Charles’ reign was marked by internal and external strife, caused primarily by the constant plundering of Norman raiders on the northern French coast. These attacks had intensified as the aggressors, no longer content to pillage the coastline, had moved their attentions to cities and towns along the rivers. The Carolingian world was unable to effectively deal with these external threats.

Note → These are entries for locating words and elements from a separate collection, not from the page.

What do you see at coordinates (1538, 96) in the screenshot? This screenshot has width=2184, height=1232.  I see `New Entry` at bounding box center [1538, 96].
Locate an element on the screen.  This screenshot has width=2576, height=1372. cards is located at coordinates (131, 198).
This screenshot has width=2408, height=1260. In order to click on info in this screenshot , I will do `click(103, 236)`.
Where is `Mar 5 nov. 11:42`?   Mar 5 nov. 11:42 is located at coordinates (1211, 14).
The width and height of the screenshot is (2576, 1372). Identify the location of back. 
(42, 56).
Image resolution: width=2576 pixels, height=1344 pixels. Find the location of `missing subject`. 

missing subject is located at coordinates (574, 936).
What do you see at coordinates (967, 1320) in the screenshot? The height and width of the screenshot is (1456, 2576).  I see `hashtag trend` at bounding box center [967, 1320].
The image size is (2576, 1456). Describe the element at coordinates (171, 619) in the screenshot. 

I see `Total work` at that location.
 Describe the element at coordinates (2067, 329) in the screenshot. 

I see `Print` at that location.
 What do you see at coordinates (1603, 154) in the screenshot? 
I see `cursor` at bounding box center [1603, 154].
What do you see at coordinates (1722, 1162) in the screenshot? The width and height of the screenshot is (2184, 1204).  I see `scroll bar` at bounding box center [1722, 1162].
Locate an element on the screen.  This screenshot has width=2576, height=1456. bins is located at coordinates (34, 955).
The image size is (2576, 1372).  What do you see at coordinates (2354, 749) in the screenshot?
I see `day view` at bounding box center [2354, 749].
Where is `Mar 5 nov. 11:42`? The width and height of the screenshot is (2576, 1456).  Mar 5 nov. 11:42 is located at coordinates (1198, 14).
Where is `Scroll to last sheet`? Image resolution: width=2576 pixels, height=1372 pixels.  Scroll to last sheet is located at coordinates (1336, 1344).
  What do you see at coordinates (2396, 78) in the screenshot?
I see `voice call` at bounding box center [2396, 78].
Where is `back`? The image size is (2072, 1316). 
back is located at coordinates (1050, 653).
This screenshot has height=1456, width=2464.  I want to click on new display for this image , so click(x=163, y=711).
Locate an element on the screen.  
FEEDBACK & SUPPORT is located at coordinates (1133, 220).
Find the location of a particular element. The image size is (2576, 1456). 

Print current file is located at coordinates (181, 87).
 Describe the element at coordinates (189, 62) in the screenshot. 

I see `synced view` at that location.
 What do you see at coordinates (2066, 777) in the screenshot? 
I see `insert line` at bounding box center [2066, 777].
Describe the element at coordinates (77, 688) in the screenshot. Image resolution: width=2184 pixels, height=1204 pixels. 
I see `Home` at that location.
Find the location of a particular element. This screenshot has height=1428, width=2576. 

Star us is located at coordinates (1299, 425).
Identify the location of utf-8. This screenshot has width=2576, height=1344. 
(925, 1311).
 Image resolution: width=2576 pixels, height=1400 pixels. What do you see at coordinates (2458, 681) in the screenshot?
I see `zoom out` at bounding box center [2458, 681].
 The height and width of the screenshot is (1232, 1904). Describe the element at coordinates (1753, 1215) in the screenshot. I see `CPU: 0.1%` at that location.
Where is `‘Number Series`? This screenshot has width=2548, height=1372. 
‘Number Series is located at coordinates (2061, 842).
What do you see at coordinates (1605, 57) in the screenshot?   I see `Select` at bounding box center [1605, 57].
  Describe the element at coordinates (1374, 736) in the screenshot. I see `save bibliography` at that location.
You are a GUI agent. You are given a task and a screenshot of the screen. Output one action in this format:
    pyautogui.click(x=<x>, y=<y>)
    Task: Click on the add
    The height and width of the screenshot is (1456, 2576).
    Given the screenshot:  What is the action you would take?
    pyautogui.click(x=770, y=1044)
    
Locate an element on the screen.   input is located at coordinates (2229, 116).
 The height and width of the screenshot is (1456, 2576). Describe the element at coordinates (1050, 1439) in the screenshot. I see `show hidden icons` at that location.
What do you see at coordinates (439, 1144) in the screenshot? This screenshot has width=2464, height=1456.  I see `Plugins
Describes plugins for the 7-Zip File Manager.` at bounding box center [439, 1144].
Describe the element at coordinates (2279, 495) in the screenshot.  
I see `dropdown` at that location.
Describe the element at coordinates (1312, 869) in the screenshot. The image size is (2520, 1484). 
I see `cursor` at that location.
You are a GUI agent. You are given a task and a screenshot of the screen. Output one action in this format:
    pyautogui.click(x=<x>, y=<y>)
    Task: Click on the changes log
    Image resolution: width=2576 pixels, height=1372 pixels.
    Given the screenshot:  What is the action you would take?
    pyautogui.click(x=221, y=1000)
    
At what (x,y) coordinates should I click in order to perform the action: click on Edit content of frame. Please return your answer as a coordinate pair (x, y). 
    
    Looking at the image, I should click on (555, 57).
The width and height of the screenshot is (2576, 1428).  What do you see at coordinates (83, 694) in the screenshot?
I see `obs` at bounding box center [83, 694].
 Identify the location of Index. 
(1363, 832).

By 887, Charles appears to have succumbed to fits of madness. During this crisis, Richardis attempted to rule in her husband’s stead but was unsuccessful. In an effort to bring down the over-powerful and hated Liutward, Charles’ Archchancellor, he and Richardis were accused by Charles and his courtiers of adultery. Charles asserted that their marriage was unconsummated and demanded a divorce. She was put to the ordeal by fire, which she passed successfully.
Protected by her family, she then withdrew to Andlau Abbey, which she had founded on her ancestral lands in 880 and where her niece Rotrod was abbess. (Richardis herself was previously lay abbess of religious houses at Säckingen and Zurich). She died at Andlau on 18 September and was buried there.
Richardis was later Canonised and remains translated in November 1049 by Pope Leo IX to a more impressive tomb in the newly rebuilt abbey church. The present tomb dates from 1350.